ISBN 978-3-8439-2351-4

978-3-8439-2351-4, Reihe Informatik

Johannes Eichner
Machine learning and statistical methods for preclinical omics data analysis

196 Seiten, Dissertation Eberhard-Karls-Universität Tübingen (2015), Softcover, A5

Zusammenfassung / Abstract

The generation of omics datasets with modern high-throughput techniques for molecular profiling has become an indispensable component of preclinical studies. The novel insights gained from these datasets include, for instance, the discovery of biomarkers for early diagnosis of disease and toxicological risk assessment. In addition, preclinical omics datasets may assist in the mode-of-action analysis of compounds and the elucidation of disease mechanisms. The continuous technical advances made in the last two decades have led to an increased volume and complexity of omics datasets and hence enabled the large-scale study of model organisms on various molecular layers. Among the commonly quantified molecular features are, e.g., coding and regulatory RNAs, proteins, DNA methylation marks and metabolites. Since the extraction of knowledge from these high-dimensional datasets requires sophisticated algorithms for quality control, pre-processing, statistical analysis, mathematical modeling and visualization, new challenges have arisen in bioinformatics research.

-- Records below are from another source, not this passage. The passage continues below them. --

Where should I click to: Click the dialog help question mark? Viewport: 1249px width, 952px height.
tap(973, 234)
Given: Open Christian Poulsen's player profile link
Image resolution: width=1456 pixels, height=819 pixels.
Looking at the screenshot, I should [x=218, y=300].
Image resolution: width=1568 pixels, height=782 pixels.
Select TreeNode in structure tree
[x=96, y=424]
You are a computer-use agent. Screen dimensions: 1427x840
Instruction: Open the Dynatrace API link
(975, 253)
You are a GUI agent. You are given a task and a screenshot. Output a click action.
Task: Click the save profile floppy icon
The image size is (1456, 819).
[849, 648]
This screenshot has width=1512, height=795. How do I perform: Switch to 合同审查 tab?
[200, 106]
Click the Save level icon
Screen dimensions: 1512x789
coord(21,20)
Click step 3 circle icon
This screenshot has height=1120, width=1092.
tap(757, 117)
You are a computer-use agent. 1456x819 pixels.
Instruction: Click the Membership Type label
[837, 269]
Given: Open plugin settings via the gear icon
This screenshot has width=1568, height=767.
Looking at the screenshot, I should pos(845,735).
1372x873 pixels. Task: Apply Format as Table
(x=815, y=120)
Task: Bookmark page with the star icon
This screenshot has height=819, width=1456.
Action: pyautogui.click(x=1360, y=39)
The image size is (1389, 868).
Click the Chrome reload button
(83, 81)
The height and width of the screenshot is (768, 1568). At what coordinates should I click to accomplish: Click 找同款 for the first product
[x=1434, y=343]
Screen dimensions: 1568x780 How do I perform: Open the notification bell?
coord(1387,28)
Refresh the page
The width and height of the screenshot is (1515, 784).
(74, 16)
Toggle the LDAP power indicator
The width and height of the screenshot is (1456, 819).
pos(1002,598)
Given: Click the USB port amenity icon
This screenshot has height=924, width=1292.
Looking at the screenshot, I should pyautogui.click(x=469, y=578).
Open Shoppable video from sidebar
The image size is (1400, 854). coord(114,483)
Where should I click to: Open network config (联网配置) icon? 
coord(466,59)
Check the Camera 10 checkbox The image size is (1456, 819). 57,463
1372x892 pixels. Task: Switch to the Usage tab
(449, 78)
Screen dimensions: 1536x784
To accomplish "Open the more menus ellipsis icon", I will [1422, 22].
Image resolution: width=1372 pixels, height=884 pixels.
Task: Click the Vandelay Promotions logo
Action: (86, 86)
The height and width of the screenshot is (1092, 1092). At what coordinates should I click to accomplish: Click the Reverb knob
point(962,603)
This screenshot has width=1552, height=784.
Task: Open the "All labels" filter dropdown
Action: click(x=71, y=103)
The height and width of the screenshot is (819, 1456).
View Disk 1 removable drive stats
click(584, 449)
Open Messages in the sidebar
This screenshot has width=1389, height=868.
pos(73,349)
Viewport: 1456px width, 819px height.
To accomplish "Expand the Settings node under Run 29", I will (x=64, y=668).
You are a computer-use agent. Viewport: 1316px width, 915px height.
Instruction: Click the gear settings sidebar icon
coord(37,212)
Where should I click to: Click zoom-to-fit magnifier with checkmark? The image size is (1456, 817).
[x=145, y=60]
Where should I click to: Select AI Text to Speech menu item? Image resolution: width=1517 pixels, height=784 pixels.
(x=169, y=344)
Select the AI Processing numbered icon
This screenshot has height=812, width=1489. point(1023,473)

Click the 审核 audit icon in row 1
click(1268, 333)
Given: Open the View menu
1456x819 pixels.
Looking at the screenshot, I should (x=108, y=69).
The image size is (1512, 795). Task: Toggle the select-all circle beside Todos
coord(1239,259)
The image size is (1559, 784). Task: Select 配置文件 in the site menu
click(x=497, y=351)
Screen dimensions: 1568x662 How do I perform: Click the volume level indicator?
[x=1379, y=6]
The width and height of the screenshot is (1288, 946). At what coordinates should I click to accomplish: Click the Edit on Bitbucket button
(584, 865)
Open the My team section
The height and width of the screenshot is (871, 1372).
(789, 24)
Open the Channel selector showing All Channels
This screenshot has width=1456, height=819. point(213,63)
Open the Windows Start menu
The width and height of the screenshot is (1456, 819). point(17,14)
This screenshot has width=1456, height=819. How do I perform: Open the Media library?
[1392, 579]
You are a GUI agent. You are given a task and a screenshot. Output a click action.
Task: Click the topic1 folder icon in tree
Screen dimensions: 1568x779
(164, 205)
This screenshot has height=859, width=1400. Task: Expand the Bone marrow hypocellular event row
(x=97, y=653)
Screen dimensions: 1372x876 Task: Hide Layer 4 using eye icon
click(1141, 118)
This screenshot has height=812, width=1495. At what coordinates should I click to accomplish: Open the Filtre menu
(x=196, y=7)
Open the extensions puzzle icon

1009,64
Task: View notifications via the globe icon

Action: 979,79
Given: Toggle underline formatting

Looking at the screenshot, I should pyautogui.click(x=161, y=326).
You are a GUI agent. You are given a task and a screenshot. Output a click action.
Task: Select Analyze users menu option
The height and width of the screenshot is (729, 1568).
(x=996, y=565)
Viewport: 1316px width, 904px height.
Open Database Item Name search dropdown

In this thesis, we present novel algorithms and software tools, which have been developed for both the individual and the integrated analysis of heterogeneous omics data types. Building upon established statistics and machine learning methods, we conceived several complex methodologies, which were custom-designed for specific applications in preclinical research. Our research work covers a broad range of scientific objectives, which include the implementation of bioinformatics tools for pathway-based microarray data analysis and for the automated annotation of transcription factors. Furthermore, a strong focus was laid on the area of toxicogenomics, an emerging field of research, which aims at assessing the toxicological risk of drug candidates based on characteristic signatures extracted from preclinical omics data.